In a Dark Wood provides the most thoughtful and complete account yet written of radical environmentalism. And it challenges the fundamental—but largely unexamined—assumptions of preservationism, such as those concerning whether there is a "balance of nature," whether all branches of ecology are really science, and whether ecosystems exist. In his new introduction, Chase evaluates the response to his book and reports on recent developments in environmental science, policy, and politics.

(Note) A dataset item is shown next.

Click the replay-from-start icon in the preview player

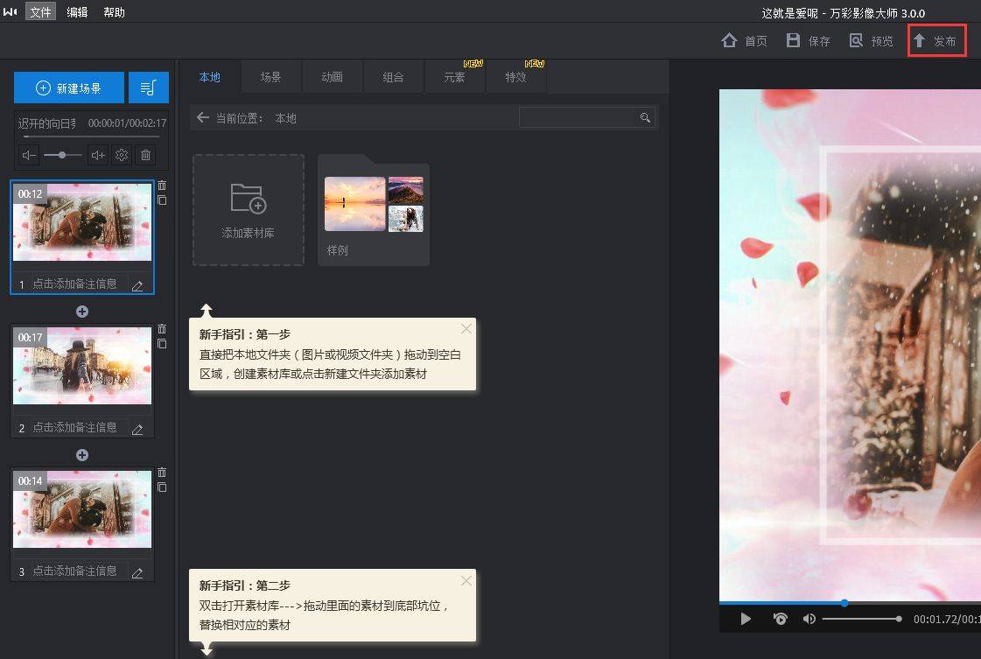tap(780, 619)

In a Dark Wood was judged by a recent national poll to be one of the one hundred best nonfiction books written in the English language during the twentieth century. A smashing good read, this book will be of interest to environmentalists, ecologists, philosophers, biologists, and bio-ethicists, and anyone concerned about ecological issues.
PUBLISHERS WEEKLY
The fight to save old-growth forests and threatened species in the Pacific Northwest has been the biggest environmental conflict in U.S.history in terms of area size, economic cost and the number of human beings affected. Chase (Playing God in Yellowstone) has written a well-documented account of the conflict and a provocative, penetrating analysis of the environmental movement. In the last two decades, he argues, radical activists moved from fact to value judgments, from science to politics. In the Northwest, the locale of the struggle became the media; journalists saturated public consciousness with the message of biocentrism, a philosophy that stresses humans are no more important than any other creatures. Chase argues this is bad science. He states that biocentrists can't distinguish fact from value and that random disturbance, not permanence or order, governs nature. Chase points out that the Endangered Species Act did not reflect scientific opinion but a confluence of ancient religious and philosophical thought. He views the fight over old-growth forests and owls as a kind of class war, a conflict among competing regional, vocational, recreational, aesthetic and economic interests. At present, the Clinton administration has adopted biocentrism as the guiding philosophy of all federal land management. Environmentalism, cautions the author, has taken a wrong turn.